Your system may allow very granular control over user groups and privileges and permissions and users and folders and domains. Perhaps the DAM tool allows graphic artists to search and use assets from directly inside their creative applications. Maybe video files can be played, scrubbed through, searched and cropped to specific segments. You get the idea. The complexity seems quite valuable but the time involved to apply the feature set in question might seem to require a degree in the graphic arts or library sciences. And if the features are overwhelming to the average user, will they ignore them and/or fumble ahead and make mistakes?

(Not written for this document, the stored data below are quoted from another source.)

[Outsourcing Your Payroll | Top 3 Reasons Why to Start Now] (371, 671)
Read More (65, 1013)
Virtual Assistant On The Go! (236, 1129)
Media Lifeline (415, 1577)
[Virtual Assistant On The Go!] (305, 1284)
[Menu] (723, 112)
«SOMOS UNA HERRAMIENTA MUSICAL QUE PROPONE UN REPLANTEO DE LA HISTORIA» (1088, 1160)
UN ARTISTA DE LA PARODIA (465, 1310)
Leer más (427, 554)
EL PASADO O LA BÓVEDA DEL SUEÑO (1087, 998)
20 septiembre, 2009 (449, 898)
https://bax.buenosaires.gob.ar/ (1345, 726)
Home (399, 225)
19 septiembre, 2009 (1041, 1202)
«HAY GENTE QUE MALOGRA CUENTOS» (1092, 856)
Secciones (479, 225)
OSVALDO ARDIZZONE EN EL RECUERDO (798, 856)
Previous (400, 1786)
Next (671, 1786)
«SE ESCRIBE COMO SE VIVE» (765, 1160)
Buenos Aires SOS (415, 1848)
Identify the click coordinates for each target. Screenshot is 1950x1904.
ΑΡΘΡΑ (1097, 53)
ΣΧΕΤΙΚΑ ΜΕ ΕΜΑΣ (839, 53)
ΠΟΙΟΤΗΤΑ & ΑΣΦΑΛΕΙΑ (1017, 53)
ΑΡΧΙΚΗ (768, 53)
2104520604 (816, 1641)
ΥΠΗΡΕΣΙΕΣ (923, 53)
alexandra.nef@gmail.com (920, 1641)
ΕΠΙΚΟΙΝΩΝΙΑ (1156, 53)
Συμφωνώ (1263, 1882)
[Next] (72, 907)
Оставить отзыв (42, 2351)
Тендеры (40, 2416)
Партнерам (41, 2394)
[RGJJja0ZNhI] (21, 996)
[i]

And make sure your DAM system can take a hit and keep on running. It happens. You need a backup system that is fully mirrored on a regular (short) basis.
6) The Cost of Commitment
Finally, the high cost of DAM commitment covers several segments:
- The time for research and testing
- The investment in implementation
- The ongoing cost and time of user training
- The expense of add-ons or plug-ins
- The investment in asset ingestion
Building up a useful digital asset management platform, whether locally or globally, certainly takes a lot of time and money. Choosing the right DAM software is critically important. You could wish to change your approach in the future and how would you go about exporting the file structure, assets and the metadata? It can be done, but will likely require the expense of custom scripting and/or programming.
A well-implemented digital asset management system is invaluable in organizing files, attaching useful metadata, allowing global insight into the company's various regions and brands, re-purposing of assets, and cutting production time from a busy schedule with digital workflows. Any one DAM solution may not do all things as you wish, but most any DAM is certainly better than no DAM at all. Keep your eyes and mind open and become aware of all the costs in time and money and you will build a successful DAM implementation today, one that will be flexible and capable of your growing DAM needs tomorrow.